> _Passage shown_
I'm nice-got that from my dad.

Strong work ethic-from my mom.


----------



## mudwhistle (May 2, 2014)

Wolfsister77 said:


> I'm nice-got that from my dad.
> 
> Strong work ethic-from my mom.



I'm nice too......

Fuck work.....


----------



## Mr. H. (May 2, 2014)

Hmm... pop died when I was 12 but I'd say from him it would be pragmatism and a sense of fairness and honesty.

From ma, my sense of humor and a "fear nothing" approach to life.

And from the both of them, my penchant for alcohol.


----------



## Jughead (May 2, 2014)

From my dad, ability to stay calm, and strong work ethics.

From my mom, strong family values.


----------



## Billo_Really (May 2, 2014)

My best quality is how nice and respectful I am to others.


----------



## The Professor (May 2, 2014)

For an old man I don't smell all that bad.


----------



## BlackSand (May 2, 2014)

I learned a lot of things from both of my parents ... But if I had to pick the best:

Dad ... Determination
Mom ... Tenacity

.


----------



## norwegen (May 2, 2014)

> _Dataset extract_

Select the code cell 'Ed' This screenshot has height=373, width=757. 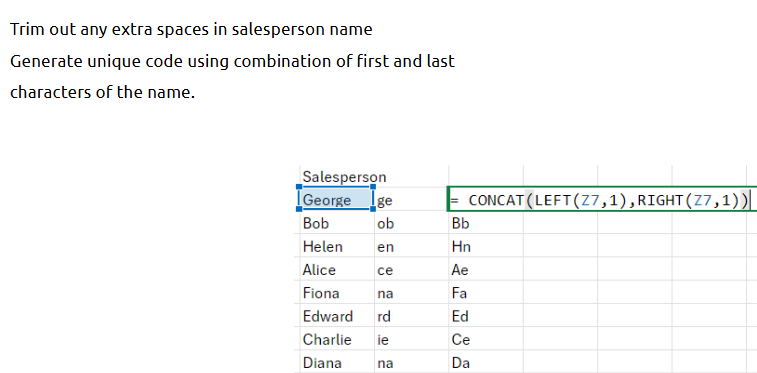point(486,316)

> _What is asked_
Answer from the forum thread about traits people got from their parents.
(a) What did Jughead say he got from his mom?
(b) How old was Mr. H. when his pop died?
(c) What single trait did BlackSand credit to Dad?
The material is separate from the forum thread.

> _Worked solution_
(a) Strong family values
(b) 12
(c) Determination